== AUFGABE 1 ==
Beantworten Sie anhand des Lesetexts die folgenden Fragen:
(a) Wie viele Jahre besteht das Museum Giersch?
(b) Wer ist Präsident der Goethe-Universität Frankfurt am Main?
(c) An welchen Tagen findet das Jubiläumswochenende statt?
== AUFGABE 2 ==
Schreiben Sie den Lesetext von „Ein besonderes Highlight: Vom“ bis „Eintritt ist frei.“ wortgetreu ab.

== LESETEXT ==
──────

Die vielseitige Schau, die als Spaziergang konzipiert ist, markiert das 25-jährige Bestehen des Museums Giersch und zugleich dessen 10-jährige Zugehörigkeit zur Universität. Dazu Prof. Dr. Enrico Schleiff, Präsident der Goethe-Universität Frankfurt am Main: „Das Museum Giersch der Goethe-Universität verbindet auf einzigartige Weise wissenschaftliche Reflexion mit künstlerischen Positionen. Diese Ausstellung ist ein starkes Beispiel für die gesellschaftliche Relevanz geistes- und naturwissenschaftlicher Forschung – und ein wunderbarer Anlass, das 25-jährige Bestehen des Hauses und die 10-jährige Zugehörigkeit zur Universität zu feiern.“

Ein besonderes Highlight: Vom 28. bis 30. November 2025 lädt ein Jubiläumswochenende zu spannenden Einblicken in die Schnittstellen von Kunst, Wissenschaft und Natur ein. Besucher können an Workshops für Familien teilnehmen, Gespräche mit Künstlerin und Forschern führen – der Eintritt ist frei.

──────

== BEREITGESTELLTES MATERIAL ==
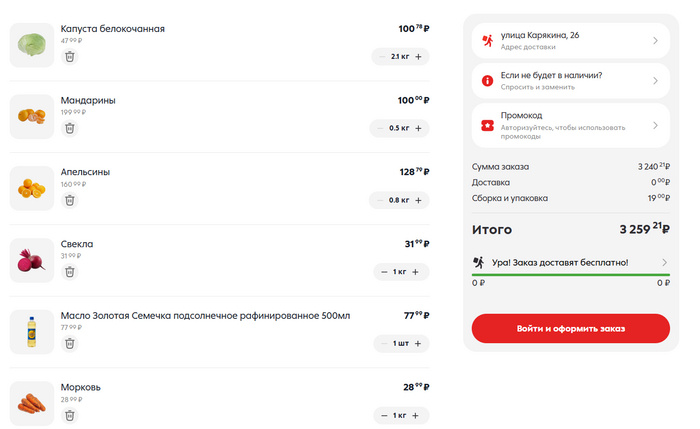Image resolution: width=700 pixels, height=429 pixels.
Task: Delete Свекла from the cart
Action: tap(69, 272)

──────

== LÖSUNG 1 ==
(a) Das Museum Giersch besteht seit 25 Jahren.
(b) Präsident ist Prof. Dr. Enrico Schleiff.
(c) Das Jubiläumswochenende findet vom 28. bis 30. November 2025 statt.

== LÖSUNG 2 ==
Ein besonderes Highlight: Vom 28. bis 30. November 2025 lädt ein Jubiläumswochenende zu spannenden Einblicken in die Schnittstellen von Kunst, Wissenschaft und Natur ein. Besucher können an Workshops für Familien teilnehmen, Gespräche mit Künstlerin und Forschern führen – der Eintritt ist frei.